Morrow has defined seven key elements of a data culture. First and foremost, data literacy should be encouraged to spread. People who don’t know how to talk about data — the words and the lingo — are at a disadvantage when it comes to helping the data culture spread.
“It’s like going to a foreign land and not fully being prepped where they don’t speak your language,” he says. “They’re going to hit roadblocks all over. I call speaking the language of data, or data fluency, the secret sauce of data and analytics strategy and data literacy success.”
Having strong analytical skills is the second most important element of data culture. Analytical skills is separate from technical skills, Morrow says. “It means the ability to ask a good question that you can answer with data,” he says. “That question can be tied back to a business, it can be tied back to a marketing campaign, or at the university level, it can be tied back to what courses I need to take for this or that to prepare me for the workforce, etc.”
Number three is statistical skills. “I’ll say it until I’m blue in the face: Not everybody needs to be a data scientist, but organizations do need the power of statistics,” Morrow says. “I also argue that 1% or less need to be true technical data scientists. But you still need them. If you can speak the language of data and have data fluency, an individual who doesn’t know how to do the statistics can still communicate with the person who does know how to do the statistics, so the culture works together to find answer.”
Data visualization is number four on Morrow’s list. We can’t all be top-level data scientists with Einstein-like powers of statistical deduction. But thanks to the power of data visualization, complex data can be made simpler, and mere mortals drill through data to get answers to questions.
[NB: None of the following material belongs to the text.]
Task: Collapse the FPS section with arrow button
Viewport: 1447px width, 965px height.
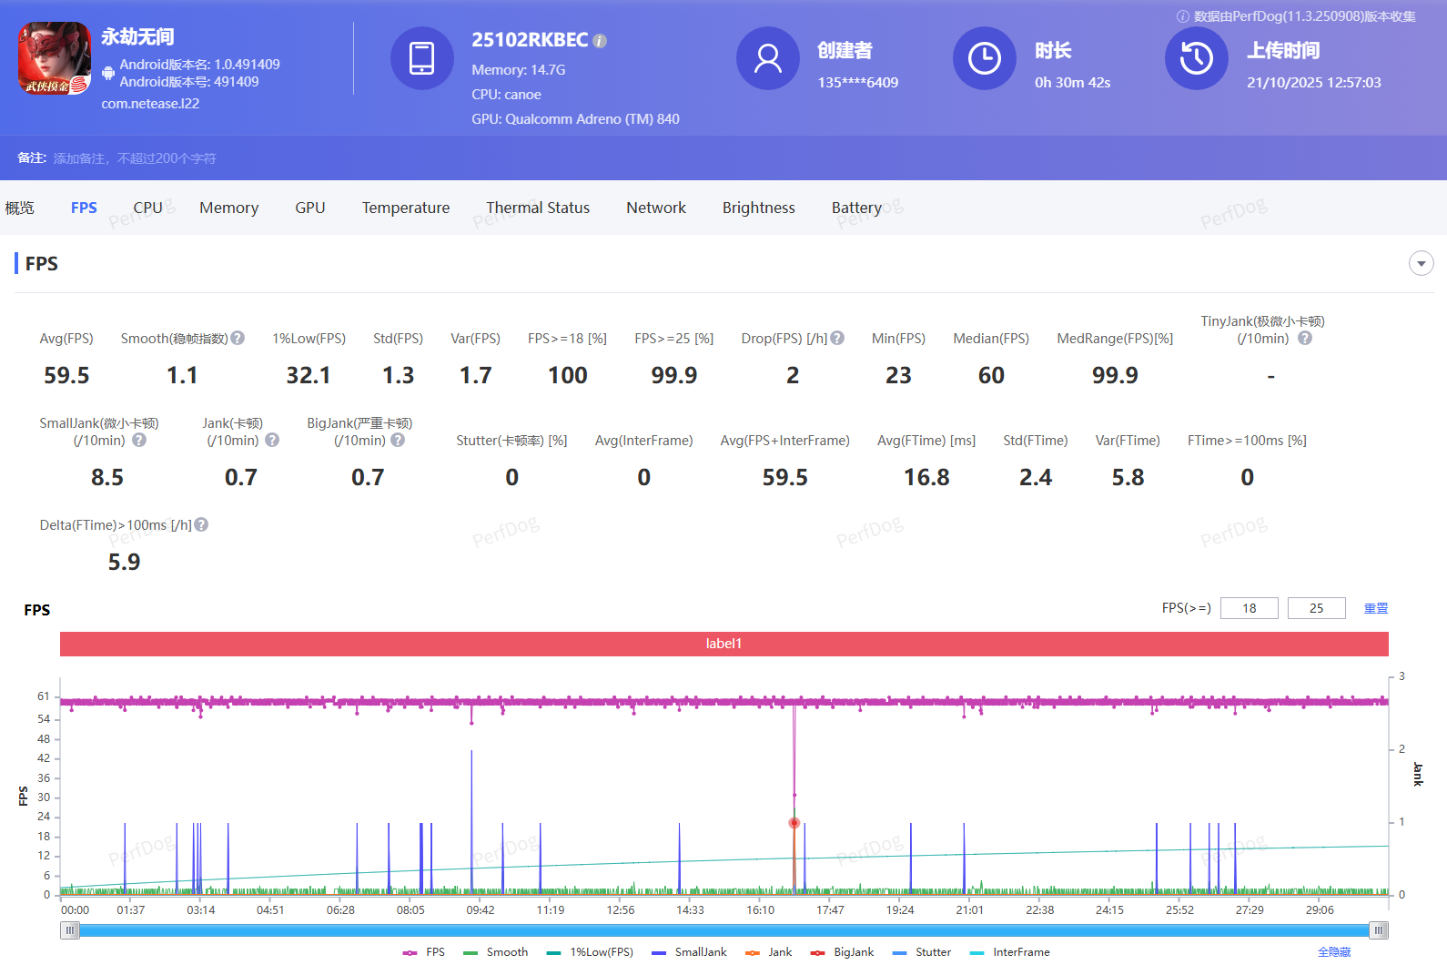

The willingness to learn is another key element of data culture, Morrow says. We must be willing to make mistakes and move on from them. Number six on the list is mentoring others to spread knowledge and insight. Last but not least is data storytelling, which can capture the imagination and make complex data more accessible.
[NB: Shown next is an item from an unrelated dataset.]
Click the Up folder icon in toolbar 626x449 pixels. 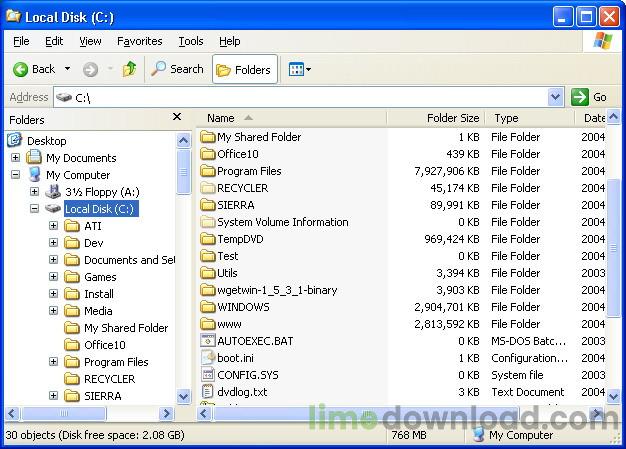pyautogui.click(x=129, y=69)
Changing an organizations’ culture is never easy, and Morrow argues that cultural change should not be the stated goal. Rather, he advises data leaders to shoot for more incremental change, with the goal of guiding an evolutional shift rather than making abrupt changes.
Qlik offers training on each of these seven pointers through the Data Literacy Project. Each of the 20 online courses listed on the website are free. Qlik offers additional educational resources through its Continuous Classroom and Academic Program options.
Morrow has worked with some of the biggest companies in the world on implementing a data culture, and discovered that executive buy-in is very important. “You have to have leadership buy-in that says, yes I agree that we’re going drive data literacy in the organization,” he says. “It’s not this mandatory thing, but it is an evolution of what we’re doing as an organization.”
Organizations should start small, and seek to spread data literacy to others. “You start with a small group. You then get bigger and bigger until it spans through the entire organization” he says. “But you have to have a leader. Then we find the direct people who can lead the charge to make it happen.”